There is also a term commonly used when referring to Page cache — memory mapping. It means that a process can map files to its own virtual memory space using system calls. In addition, this mapping is lazy loading, that is, the corresponding page is only loaded when the page is missing. But what does this have to do with page cache? Memory mapping — the biggest feature of mmap for system calls is the direct use of page cache:

Page Cache, the Affair Between Memory and Files

The differences are as follows:

Why is it that mmap can use the Page cache directly, but read is copied from the kernel buffer for normal reading and writing? One reason is that the user buffer provided by normal reads and writes can be swapped out (since it is itself virtual memory). But MMap is not usually a choice for reading and writing files, especially if the corresponding page of the file is already in the page table. In Kafka, only index files use Mmap; log files do not.

Zero copy

Zero copy analysis of various articles, but the key is to understand why ordinary read and write requires 4 copies and 2 context switches.
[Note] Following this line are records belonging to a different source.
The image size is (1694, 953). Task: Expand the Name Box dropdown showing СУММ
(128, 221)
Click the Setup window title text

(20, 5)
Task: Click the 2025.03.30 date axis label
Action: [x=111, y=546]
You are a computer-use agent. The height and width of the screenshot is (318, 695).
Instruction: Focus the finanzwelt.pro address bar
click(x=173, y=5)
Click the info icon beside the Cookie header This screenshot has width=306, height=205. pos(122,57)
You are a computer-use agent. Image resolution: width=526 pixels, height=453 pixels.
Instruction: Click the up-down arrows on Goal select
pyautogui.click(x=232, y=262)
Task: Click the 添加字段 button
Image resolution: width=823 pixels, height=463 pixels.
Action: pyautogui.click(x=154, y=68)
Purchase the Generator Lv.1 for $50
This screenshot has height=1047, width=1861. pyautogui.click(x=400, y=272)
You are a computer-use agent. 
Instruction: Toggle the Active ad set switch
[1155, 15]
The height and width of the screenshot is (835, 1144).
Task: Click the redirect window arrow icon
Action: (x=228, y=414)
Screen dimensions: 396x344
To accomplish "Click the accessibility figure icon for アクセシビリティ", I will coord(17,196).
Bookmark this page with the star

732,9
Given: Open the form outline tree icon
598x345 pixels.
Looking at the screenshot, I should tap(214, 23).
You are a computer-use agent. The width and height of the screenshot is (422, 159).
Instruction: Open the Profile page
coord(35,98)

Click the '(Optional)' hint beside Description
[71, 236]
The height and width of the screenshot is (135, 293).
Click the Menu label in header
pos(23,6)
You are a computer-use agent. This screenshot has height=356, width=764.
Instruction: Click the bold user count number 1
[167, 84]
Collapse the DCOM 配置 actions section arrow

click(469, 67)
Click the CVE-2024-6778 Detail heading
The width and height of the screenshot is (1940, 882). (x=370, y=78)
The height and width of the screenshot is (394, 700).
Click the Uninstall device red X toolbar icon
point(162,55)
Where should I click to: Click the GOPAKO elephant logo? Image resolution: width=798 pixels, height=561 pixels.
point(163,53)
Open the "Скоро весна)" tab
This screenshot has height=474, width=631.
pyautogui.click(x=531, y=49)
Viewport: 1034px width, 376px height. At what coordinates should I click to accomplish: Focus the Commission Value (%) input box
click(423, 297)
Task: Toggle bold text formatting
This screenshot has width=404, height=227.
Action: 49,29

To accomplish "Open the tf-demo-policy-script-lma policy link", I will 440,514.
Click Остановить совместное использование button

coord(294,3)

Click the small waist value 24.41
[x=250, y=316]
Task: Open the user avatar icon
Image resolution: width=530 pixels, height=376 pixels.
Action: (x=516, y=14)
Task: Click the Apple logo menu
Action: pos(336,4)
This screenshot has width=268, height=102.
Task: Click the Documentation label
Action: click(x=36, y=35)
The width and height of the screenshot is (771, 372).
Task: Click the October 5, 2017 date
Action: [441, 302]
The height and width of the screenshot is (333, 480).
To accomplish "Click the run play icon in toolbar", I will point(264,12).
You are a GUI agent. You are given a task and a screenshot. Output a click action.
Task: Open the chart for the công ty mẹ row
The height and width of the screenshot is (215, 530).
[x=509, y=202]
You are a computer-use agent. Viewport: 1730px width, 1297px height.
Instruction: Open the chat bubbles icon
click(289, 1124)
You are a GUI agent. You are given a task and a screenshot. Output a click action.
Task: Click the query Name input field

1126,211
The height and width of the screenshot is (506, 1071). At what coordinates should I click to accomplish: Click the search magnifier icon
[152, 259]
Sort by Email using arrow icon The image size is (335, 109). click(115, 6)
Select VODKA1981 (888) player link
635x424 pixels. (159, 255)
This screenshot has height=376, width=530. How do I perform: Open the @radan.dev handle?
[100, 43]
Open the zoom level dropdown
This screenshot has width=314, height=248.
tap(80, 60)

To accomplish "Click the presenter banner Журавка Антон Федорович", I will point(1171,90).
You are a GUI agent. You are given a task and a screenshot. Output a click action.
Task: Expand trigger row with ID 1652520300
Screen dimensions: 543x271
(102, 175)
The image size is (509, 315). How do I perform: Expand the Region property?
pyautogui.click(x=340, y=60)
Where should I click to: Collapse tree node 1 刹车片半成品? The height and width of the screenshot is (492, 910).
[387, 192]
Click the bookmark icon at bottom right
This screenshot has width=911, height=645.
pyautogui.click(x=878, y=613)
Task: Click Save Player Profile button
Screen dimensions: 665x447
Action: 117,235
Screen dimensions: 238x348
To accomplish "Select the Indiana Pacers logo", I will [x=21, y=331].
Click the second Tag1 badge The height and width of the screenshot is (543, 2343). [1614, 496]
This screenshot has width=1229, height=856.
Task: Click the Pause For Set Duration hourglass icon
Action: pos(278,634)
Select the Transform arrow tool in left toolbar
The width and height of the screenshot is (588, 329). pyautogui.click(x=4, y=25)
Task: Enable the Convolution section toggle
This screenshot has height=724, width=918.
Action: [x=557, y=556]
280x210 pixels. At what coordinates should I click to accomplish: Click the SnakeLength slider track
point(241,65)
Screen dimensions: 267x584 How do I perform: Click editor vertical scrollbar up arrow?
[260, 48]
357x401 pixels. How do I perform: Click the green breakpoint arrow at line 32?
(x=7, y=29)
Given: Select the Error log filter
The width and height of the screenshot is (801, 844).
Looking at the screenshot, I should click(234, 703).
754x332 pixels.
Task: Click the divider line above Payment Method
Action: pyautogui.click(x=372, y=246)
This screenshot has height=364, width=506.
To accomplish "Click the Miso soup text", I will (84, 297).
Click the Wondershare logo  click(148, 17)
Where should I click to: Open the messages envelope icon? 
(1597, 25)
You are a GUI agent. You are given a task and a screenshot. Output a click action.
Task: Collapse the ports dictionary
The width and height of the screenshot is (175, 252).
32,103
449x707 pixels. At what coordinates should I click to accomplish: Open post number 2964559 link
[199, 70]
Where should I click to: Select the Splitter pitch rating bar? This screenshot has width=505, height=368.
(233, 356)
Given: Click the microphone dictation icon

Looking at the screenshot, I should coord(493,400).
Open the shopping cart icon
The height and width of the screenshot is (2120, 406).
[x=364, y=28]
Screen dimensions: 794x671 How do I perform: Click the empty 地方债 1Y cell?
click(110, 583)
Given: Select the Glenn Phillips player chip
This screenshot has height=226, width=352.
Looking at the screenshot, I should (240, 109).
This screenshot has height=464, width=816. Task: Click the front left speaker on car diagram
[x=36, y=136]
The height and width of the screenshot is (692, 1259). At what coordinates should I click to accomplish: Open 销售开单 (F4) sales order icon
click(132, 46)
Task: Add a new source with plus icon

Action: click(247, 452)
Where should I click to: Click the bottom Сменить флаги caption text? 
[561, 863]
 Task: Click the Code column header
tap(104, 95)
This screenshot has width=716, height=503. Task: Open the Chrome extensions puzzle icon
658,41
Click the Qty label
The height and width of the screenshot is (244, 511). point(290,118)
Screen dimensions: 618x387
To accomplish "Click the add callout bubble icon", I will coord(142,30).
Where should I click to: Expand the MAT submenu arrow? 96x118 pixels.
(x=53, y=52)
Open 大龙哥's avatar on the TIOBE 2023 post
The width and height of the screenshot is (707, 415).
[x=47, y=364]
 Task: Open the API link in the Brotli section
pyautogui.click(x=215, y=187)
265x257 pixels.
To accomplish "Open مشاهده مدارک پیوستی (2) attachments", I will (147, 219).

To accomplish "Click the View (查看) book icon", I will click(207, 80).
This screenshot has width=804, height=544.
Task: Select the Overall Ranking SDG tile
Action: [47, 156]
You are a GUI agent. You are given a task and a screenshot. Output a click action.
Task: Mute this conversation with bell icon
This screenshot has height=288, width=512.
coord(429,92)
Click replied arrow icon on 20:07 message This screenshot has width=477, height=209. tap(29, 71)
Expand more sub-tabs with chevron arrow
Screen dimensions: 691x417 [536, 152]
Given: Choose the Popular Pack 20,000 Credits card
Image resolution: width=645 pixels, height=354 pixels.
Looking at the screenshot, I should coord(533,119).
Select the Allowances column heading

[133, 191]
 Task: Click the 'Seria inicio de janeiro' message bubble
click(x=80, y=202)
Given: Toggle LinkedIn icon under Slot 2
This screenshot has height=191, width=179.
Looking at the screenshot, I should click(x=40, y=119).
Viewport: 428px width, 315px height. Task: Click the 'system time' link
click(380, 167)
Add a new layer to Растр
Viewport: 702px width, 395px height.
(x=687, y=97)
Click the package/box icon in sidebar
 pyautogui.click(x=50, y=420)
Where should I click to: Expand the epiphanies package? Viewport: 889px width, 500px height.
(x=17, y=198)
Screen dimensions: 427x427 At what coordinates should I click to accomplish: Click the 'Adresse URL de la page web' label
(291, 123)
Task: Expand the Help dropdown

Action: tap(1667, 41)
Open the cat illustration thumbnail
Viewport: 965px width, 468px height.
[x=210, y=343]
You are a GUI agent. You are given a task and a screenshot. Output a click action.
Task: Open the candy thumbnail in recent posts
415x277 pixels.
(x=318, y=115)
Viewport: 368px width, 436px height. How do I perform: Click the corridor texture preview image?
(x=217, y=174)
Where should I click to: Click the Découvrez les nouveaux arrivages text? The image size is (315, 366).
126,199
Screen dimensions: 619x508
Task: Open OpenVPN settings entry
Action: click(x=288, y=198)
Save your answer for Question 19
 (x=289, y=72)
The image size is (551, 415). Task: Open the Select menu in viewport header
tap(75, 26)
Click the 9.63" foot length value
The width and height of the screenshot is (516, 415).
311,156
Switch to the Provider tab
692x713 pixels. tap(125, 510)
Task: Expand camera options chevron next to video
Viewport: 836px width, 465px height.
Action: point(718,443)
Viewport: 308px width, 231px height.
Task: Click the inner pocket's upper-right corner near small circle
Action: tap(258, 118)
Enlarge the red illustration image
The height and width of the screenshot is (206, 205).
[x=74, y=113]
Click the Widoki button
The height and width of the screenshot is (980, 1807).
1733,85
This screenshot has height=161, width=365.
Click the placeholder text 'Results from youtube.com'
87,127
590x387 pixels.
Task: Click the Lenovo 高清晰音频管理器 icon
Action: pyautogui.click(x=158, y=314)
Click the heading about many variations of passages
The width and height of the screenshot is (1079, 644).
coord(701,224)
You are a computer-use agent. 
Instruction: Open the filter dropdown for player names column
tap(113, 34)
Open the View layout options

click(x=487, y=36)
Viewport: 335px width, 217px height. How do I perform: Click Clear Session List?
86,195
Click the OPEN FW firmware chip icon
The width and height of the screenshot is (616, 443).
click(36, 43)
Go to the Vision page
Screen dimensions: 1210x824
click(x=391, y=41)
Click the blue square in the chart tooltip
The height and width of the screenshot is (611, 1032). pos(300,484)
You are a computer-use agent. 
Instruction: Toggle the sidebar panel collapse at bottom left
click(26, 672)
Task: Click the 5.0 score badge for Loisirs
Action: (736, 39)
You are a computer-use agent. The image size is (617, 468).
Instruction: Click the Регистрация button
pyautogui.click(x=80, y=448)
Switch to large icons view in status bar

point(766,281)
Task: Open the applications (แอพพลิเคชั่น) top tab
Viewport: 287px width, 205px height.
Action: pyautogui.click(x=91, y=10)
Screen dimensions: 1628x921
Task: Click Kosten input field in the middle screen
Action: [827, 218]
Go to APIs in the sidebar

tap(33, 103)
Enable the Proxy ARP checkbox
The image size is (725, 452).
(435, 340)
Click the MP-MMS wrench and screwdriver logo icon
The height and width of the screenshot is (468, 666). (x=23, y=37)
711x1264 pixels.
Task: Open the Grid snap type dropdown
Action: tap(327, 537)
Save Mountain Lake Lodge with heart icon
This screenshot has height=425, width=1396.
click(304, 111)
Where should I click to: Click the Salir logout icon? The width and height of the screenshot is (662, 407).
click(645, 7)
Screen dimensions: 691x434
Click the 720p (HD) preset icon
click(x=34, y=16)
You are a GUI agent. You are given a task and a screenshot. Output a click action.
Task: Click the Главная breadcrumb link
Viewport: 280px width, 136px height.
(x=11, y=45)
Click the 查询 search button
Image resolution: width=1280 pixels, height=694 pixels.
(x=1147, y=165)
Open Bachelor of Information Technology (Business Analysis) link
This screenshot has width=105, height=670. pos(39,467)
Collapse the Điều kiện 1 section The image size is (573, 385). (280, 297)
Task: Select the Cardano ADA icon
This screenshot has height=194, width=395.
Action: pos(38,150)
Kafka calls methods such as Filechannel. transferTo, which is essentially a system call to sendFile. With DMA support, it is possible to do zero copy — that is, copy directly from external memory to a memory-specified buffer, without copying from the input buffer to the output buffer (such as socket).

In addition to Sendfile, there are many other zero-copy technologies, including Mmap.


Of course, Kafka also has many good designs, such as batch compression, Reactor patterns, and so on. But we all mention very little, not to say.